Interface Ecology Lab unveils contactless ZeroTouch technology

Texas A&M University's Interface Ecology Lab exhibited ZeroTouch, a unique optical multi-finger sensing technology, at the ACM CHI 2011 Conference at Vancouver that ended on 12 May.

ZeroTouch allows for zero-force, zero-thickness, completely transparent multi-touch sensing. Unique characteristics enable trivial display integration as compared to other optical multi-touch solutions. ZeroTouch provides a high-framerate, high-resolution solution for robust optical multi-touch sensing in a thin, transparent form-factor.

On the other hand, MultiTouch technology requires people to use touch commands that require multiple fingers. The iPhones can sense changes at each point along the touchscreen's grid. In other words, each point on the grid creates its own signal when it is touch and sends it to the iPhone's processor. This allows the phone to determine the location and movement of simultaneous touches at multiple points on the touchscreen.

In comparison with the popular capacitive sensors of Apple's iPhone and iPad, interaction via ZeroTouch requires no pushing by the hand and fingers, greatly reducing muscle fatigue. New forms of free air interaction are also enabled, with more precision, for example, than with Microsoft's Kinect.

In contrast, a touchscreen which uses Touch technology is an electronic visual display that is capable of detecting the presence and location of a touch within the display area. The term is generally used with reference to touching the display of a device with a finger or hand. Touchscreens also detect contact by other passive objects, such as a stylus. Touchscreen technology is commonly used in devices such as tablet computers, and smartphones. However, some touchscreens use capacitive material which only works when touched by hand.

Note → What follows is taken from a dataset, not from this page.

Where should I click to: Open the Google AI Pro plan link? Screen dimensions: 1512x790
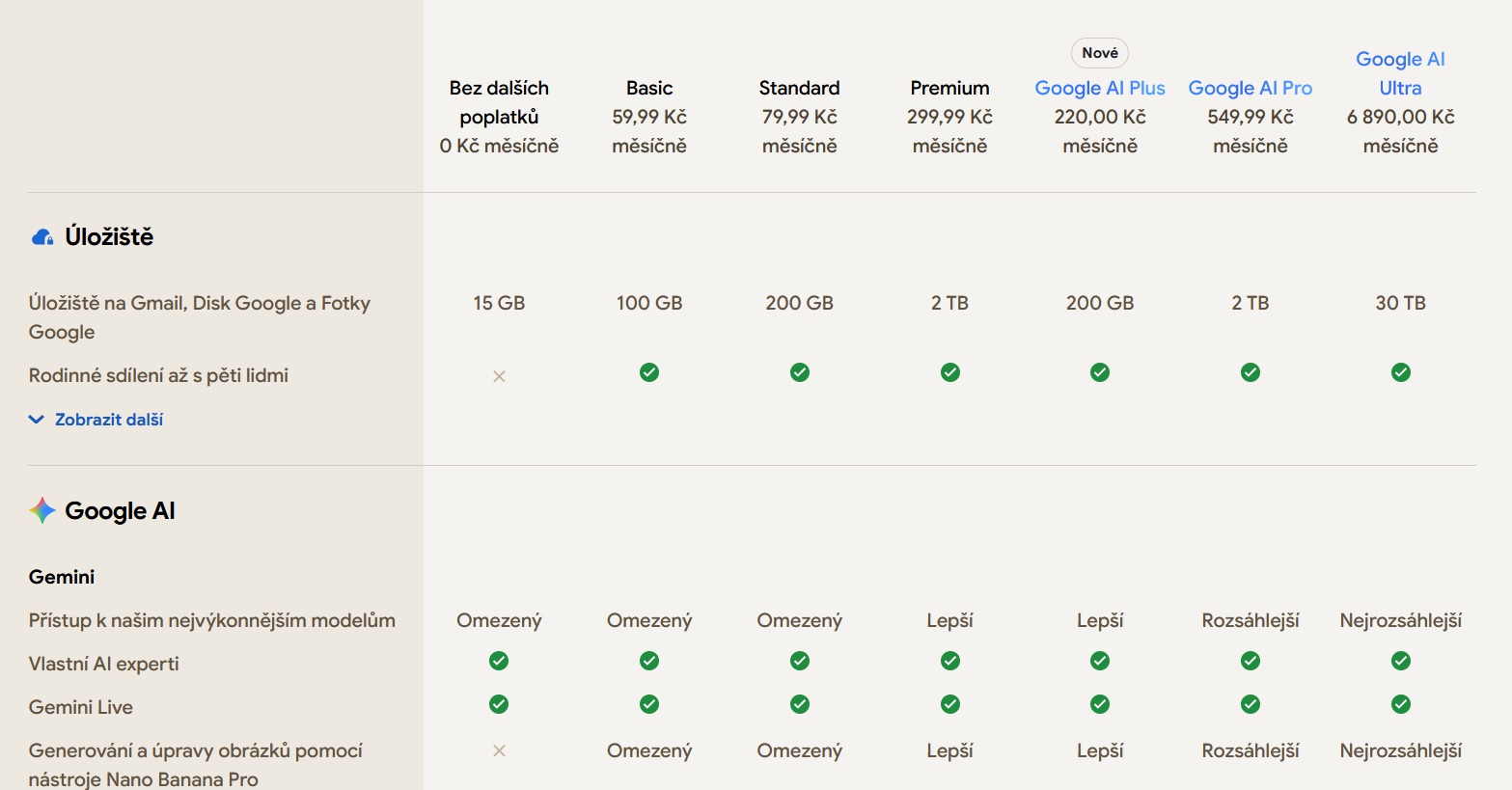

At the 2011 Conference on Human Factors in Computing Systems, the premier venue for cutting-edge HCI research and technologies, Texas A&M's Interface Ecology Lab had presented ZeroTouch in an interactive exhibit.

Dr. Andruid Kerne from the department of computer science and engineering said the group is showcasing the unique capabilities of this new natural user interface sensing modality with three applications: 

•  intangibleCanvas uses the ZeroTouch sensor as a precision free-air interactive input modality, allowing users to reach through the sensor and paint on a projected screen. The embodied interaction enables painting with the elbows, the arms and the head as well as the fingers. intangibleCanvas affords control over brush style, color, and ink flow through a multimodal iPhone interface held in the nondominant hand.
  
• Hand + Pen in Hand Command, a multitouch and stylus enabled real-time strategy game. The combination of pen and touch allows for completely new ways of interacting with the game, enabling the user to directly manipulate the map and control and direct units with a level of precision not found in traditional rts interaction. The dominant hand fluidly switches between stylus and direct multitouch interaction, while the nondominant hand uses multitouch to activate command modes. It is built on the open-source Zero-K game engine.
  
• ArtPiles, a new curatorial tool for museums and art galleries that gives curators new ways to manipulate large collections of art works when designing exhibits, and historians new ways to organize the collections. Each art work is represented by an image, enhanced with descriptive metadata. The metadata is derived with the Interface Ecology Lab's open source meta-metadata language and architecture. ArtPiles' combination of pen and multi-touch interaction enables new visual and semantic manipulation of the art collection, which are not possible with the pen or touch modalities alone. This research integrates the fields of information semantics, information visualization and interaction design.

ZeroTouch technology, uses hundreds of modulated infrared sensors and several infrared LEDs that create a series of invisible light beams crossing the screen. The interruption of the beams means something has touched the screen, and researchers can visualize the interruption of the beams to reconstruct the visual outline or appearance of any objects inside the sensor frame.